A QTAIM-based energy partitioning for understanding the physical origin of conformational preferences: Application to the Z effect in O=C-X-R and related units

A quantum theory of atoms in molecules‐based energy partitioning was carried out for Z and E conformers of a series of O=C‐X‐R containing compounds. The results obtained for the simplest compound (formic acid) indicate that the attraction of the electron density within carbonyl oxygen by the nucleus of the acid hydrogen is the most important energy term for Z preference. This conclusion can be extended (mutatis mutandis) to larger carboxylic acids, esters, sulfur derivatives, secondary amides, and carbonyl isocyanates, and even explains the sequence of relative conformational energies in the HCXOH series (X = O, S, Se).

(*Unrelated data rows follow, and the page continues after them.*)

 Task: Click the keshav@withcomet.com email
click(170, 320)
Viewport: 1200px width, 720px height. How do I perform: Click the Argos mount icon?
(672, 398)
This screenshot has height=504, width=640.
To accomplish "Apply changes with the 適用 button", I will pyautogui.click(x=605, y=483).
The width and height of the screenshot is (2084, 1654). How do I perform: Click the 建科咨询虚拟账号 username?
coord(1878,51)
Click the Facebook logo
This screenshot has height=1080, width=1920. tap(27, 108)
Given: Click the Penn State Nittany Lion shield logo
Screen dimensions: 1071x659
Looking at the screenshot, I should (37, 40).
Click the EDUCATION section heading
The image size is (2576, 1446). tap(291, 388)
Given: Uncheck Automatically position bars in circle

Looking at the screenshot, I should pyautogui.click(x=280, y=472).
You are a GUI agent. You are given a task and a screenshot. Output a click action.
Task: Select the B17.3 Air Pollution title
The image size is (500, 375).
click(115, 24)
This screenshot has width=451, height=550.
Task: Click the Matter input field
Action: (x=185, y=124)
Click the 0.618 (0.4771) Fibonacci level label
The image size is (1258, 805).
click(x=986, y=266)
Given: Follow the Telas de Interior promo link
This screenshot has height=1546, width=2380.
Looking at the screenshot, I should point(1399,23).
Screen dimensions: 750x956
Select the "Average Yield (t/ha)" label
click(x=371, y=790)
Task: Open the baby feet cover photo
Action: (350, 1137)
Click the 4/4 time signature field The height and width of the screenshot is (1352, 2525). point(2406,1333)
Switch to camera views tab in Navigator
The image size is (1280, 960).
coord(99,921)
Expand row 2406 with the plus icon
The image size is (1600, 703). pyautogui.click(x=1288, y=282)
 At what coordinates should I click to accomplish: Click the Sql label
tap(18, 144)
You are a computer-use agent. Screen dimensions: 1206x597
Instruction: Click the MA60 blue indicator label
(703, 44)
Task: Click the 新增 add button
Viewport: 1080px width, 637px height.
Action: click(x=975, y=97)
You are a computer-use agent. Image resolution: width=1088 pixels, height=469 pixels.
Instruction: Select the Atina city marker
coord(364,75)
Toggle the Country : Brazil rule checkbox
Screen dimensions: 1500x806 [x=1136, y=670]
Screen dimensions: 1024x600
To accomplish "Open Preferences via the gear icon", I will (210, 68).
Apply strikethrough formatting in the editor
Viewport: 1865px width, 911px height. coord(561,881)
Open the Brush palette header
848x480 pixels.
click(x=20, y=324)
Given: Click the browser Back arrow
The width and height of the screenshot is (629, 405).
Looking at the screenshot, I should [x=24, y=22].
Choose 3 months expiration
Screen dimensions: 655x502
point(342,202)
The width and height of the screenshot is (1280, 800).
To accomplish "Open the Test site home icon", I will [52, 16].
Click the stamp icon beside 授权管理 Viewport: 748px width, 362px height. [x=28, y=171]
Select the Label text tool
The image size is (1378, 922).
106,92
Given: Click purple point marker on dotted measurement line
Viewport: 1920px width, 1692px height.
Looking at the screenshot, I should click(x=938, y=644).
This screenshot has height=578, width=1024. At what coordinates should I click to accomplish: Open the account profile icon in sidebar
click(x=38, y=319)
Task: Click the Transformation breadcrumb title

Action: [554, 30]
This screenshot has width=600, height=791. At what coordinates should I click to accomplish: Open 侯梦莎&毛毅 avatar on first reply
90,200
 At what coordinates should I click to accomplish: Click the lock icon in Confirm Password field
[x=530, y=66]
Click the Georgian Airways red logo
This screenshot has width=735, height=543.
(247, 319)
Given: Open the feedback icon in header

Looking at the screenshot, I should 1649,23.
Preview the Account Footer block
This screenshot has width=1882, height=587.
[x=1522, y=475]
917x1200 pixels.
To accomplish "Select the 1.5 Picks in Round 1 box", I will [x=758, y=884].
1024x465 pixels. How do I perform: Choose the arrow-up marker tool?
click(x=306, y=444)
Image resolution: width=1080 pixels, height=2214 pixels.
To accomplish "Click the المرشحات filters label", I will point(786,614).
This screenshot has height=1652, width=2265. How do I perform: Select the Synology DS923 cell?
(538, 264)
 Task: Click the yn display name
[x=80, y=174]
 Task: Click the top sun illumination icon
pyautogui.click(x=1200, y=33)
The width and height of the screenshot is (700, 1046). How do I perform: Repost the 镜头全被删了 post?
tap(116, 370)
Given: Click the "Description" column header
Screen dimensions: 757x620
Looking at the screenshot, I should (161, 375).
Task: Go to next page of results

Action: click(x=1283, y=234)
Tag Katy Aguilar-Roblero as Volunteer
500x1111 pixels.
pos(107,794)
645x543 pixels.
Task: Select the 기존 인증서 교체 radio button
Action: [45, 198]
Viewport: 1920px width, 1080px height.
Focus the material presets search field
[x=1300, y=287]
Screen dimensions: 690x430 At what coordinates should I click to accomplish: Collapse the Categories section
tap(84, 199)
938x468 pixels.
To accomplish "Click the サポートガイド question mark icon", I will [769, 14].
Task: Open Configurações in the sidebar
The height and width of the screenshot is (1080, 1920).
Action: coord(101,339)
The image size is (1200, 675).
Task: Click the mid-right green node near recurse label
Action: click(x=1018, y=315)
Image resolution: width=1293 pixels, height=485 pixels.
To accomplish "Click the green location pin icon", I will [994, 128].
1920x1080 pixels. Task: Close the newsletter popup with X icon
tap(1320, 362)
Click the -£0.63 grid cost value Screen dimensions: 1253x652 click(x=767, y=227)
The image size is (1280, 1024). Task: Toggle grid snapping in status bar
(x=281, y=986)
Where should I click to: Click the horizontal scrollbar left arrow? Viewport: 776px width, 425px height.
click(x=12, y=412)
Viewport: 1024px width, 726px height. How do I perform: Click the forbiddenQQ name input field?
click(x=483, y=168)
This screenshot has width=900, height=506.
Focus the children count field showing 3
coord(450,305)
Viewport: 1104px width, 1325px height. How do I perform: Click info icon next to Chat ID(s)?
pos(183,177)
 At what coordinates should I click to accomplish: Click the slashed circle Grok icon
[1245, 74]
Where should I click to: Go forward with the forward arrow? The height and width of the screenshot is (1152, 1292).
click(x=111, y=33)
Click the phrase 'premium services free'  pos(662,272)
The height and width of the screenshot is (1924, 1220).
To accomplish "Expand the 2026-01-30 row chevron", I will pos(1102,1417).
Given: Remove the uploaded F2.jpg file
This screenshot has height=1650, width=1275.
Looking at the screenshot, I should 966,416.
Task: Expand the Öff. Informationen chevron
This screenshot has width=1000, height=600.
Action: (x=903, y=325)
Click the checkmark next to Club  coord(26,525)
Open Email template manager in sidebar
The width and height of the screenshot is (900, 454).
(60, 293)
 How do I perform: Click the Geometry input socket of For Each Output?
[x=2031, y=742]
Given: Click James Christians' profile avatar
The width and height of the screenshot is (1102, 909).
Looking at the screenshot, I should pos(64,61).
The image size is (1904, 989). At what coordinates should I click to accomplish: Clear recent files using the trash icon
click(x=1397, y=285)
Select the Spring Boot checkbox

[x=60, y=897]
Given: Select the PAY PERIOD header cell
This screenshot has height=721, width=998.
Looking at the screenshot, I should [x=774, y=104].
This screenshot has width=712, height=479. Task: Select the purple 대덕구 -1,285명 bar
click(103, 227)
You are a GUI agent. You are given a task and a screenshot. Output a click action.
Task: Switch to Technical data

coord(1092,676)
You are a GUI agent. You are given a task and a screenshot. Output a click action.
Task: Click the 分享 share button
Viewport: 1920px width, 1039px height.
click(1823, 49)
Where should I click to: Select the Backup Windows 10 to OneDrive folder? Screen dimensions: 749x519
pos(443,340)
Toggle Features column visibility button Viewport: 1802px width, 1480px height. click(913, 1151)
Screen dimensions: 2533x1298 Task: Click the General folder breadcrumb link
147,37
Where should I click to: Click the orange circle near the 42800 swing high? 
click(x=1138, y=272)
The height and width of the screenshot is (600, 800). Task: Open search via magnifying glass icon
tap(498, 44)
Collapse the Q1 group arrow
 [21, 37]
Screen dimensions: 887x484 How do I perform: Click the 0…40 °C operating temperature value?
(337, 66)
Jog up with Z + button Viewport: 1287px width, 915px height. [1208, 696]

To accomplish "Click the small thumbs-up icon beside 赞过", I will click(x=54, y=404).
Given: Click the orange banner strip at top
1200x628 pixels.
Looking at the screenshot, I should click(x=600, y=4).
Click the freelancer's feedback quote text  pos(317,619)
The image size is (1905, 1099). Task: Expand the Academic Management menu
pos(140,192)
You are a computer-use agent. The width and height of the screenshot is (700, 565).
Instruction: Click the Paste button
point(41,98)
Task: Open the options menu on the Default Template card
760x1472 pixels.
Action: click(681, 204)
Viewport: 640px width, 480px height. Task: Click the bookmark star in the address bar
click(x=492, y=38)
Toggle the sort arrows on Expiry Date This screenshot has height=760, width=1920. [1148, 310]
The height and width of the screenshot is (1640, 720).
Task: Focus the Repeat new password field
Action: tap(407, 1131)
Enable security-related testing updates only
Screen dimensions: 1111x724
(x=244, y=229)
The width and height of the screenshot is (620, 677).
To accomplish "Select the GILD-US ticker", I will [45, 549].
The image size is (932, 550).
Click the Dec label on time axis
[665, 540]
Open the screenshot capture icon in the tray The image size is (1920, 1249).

In contrast, although the hyperconjugative model has been traditionally employed to explain this preference, we observe it is incompatible with: (i) relative values of diverse QTAIM atomic populations for the Z/E conformational equilibrium; (ii) conformational energies in the HCXOH series. © 2012 Wiley Periodicals, Inc. Energy partitioning based on QTAIM analysis indicates that the most important interaction in the stabilization of the Z conformer in formic acid is the attraction of the oxygen carbonyl electron density by the acid hydrogen nucleus. This method also reveals important shortcomings in the explanation provided by the hyperconjugative method.